Exercise details:
Begin with the first line of the entries below and reproduce each line exactly, ending with the line that holds "Given: Switch to the Validation tab".

(Stored entries)
*** Begin section ***
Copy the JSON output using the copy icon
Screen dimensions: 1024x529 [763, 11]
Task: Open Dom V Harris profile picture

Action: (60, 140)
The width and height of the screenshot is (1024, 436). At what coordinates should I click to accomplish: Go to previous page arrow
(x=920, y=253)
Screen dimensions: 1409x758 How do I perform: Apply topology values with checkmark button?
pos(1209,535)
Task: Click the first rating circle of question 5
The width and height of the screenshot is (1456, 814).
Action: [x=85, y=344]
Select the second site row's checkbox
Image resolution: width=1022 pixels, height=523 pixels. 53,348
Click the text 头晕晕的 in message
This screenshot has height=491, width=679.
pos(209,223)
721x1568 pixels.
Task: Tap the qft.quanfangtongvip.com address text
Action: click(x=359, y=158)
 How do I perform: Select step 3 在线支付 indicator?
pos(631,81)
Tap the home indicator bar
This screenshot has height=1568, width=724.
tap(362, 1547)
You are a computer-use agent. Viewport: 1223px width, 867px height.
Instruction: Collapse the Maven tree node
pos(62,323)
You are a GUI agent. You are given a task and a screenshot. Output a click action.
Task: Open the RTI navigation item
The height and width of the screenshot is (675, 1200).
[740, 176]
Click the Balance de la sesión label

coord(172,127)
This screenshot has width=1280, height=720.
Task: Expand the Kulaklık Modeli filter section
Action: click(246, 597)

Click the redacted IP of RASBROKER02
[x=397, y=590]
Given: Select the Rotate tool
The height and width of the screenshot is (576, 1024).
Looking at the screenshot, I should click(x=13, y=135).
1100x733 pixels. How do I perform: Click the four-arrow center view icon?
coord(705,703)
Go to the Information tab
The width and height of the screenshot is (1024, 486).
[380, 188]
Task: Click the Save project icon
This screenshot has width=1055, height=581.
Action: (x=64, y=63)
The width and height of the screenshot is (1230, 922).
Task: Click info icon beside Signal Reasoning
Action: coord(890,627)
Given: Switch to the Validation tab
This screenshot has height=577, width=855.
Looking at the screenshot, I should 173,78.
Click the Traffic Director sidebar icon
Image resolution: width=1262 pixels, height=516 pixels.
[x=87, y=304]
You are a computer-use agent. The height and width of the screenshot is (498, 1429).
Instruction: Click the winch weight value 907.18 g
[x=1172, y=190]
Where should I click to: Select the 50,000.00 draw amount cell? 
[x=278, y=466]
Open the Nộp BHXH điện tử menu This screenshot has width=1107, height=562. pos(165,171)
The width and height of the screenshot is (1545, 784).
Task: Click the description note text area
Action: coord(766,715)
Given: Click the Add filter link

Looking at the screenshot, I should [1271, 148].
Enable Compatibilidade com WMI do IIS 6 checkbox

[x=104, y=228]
*** End section ***
Exercise answer:
Copy the JSON output using the copy icon
Screen dimensions: 1024x529 [763, 11]
Task: Open Dom V Harris profile picture

Action: (60, 140)
The width and height of the screenshot is (1024, 436). At what coordinates should I click to accomplish: Go to previous page arrow
(x=920, y=253)
Screen dimensions: 1409x758 How do I perform: Apply topology values with checkmark button?
pos(1209,535)
Task: Click the first rating circle of question 5
The width and height of the screenshot is (1456, 814).
Action: [x=85, y=344]
Select the second site row's checkbox
Image resolution: width=1022 pixels, height=523 pixels. 53,348
Click the text 头晕晕的 in message
This screenshot has height=491, width=679.
pos(209,223)
721x1568 pixels.
Task: Tap the qft.quanfangtongvip.com address text
Action: click(x=359, y=158)
 How do I perform: Select step 3 在线支付 indicator?
pos(631,81)
Tap the home indicator bar
This screenshot has height=1568, width=724.
tap(362, 1547)
You are a computer-use agent. Viewport: 1223px width, 867px height.
Instruction: Collapse the Maven tree node
pos(62,323)
You are a GUI agent. You are given a task and a screenshot. Output a click action.
Task: Open the RTI navigation item
The height and width of the screenshot is (675, 1200).
[740, 176]
Click the Balance de la sesión label

coord(172,127)
This screenshot has width=1280, height=720.
Task: Expand the Kulaklık Modeli filter section
Action: click(246, 597)

Click the redacted IP of RASBROKER02
[x=397, y=590]
Given: Select the Rotate tool
The height and width of the screenshot is (576, 1024).
Looking at the screenshot, I should click(x=13, y=135).
1100x733 pixels. How do I perform: Click the four-arrow center view icon?
coord(705,703)
Go to the Information tab
The width and height of the screenshot is (1024, 486).
[380, 188]
Task: Click the Save project icon
This screenshot has width=1055, height=581.
Action: (x=64, y=63)
The width and height of the screenshot is (1230, 922).
Task: Click info icon beside Signal Reasoning
Action: coord(890,627)
Given: Switch to the Validation tab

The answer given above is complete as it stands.